Copyright © 2012 Kelly E. Johnson and Traci A. Wilgus. This is an open access article distributed under the Creative Commons Attribution License, which permits unrestricted use, distribution, and reproduction in any medium, provided the original work is properly cited.

Abstract

Vascular endothelial growth factor (VEGF) is known to play a critical role in the development of non-melanoma skin cancers. VEGF is a potent pro-angiogenic factor and it is elevated in mouse and human skin tumors. The use of transgenic and knockout mice has shown that VEGF is essential for tumor development in multiple models of skin carcinogenesis and, until recently, the mechanism of action has been primarily attributed to the induction of angiogenesis.
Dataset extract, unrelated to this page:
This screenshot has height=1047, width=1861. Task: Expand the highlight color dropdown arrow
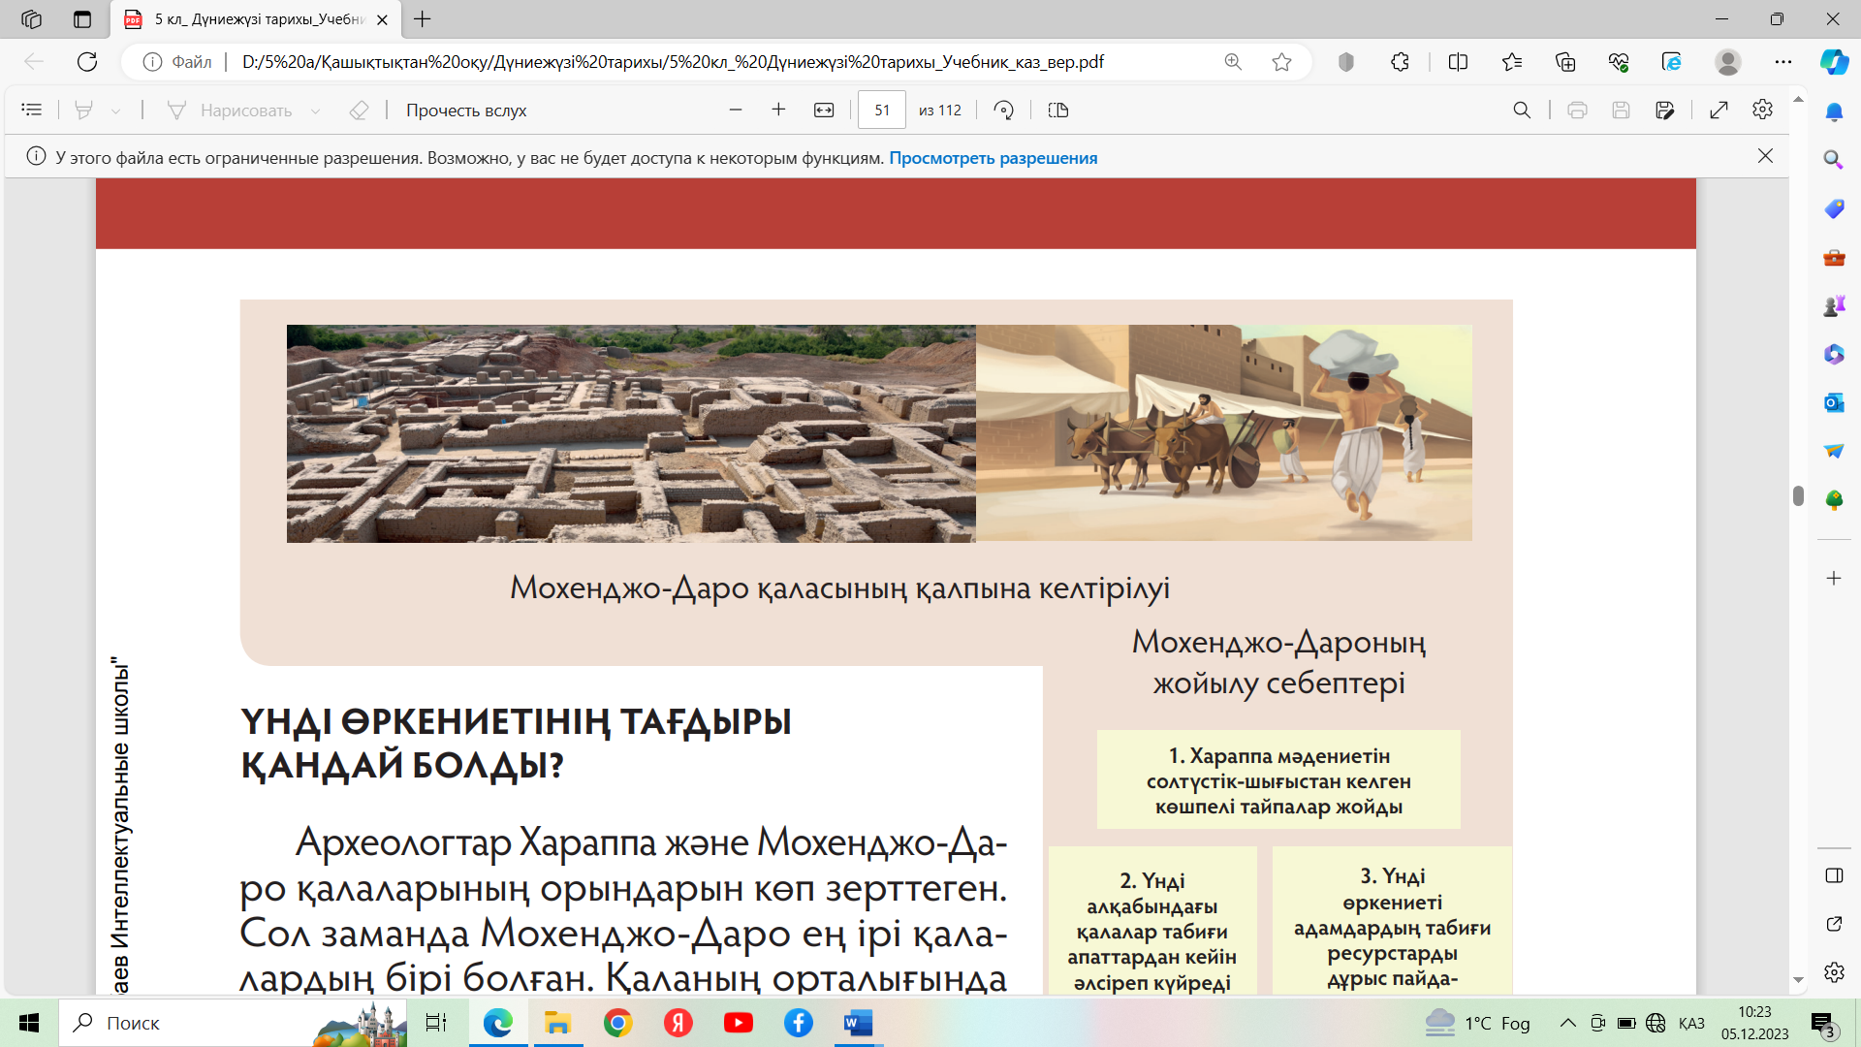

However, additional roles for VEGF have now been discovered. Keratinocytes can respond directly to VEGF, which could influence skin carcinogenesis by altering proliferation, survival, and stemness. In vivo studies have shown that loss of epidermal VEGFR-1 or neuropillin-1 inhibits carcinogenesis, indicating that VEGF can directly affect tumor cells. Additionally, VEGF has been shown to promote tumor growth by recruiting macrophages to skin tumors, which likely occurs through VEGFR-1. Overall, these new studies show that VEGF carries out functions beyond its well-established effects on angiogenesis and highlight the need to consider these alternative activities when developing new treatments for non-melanoma skin cancer.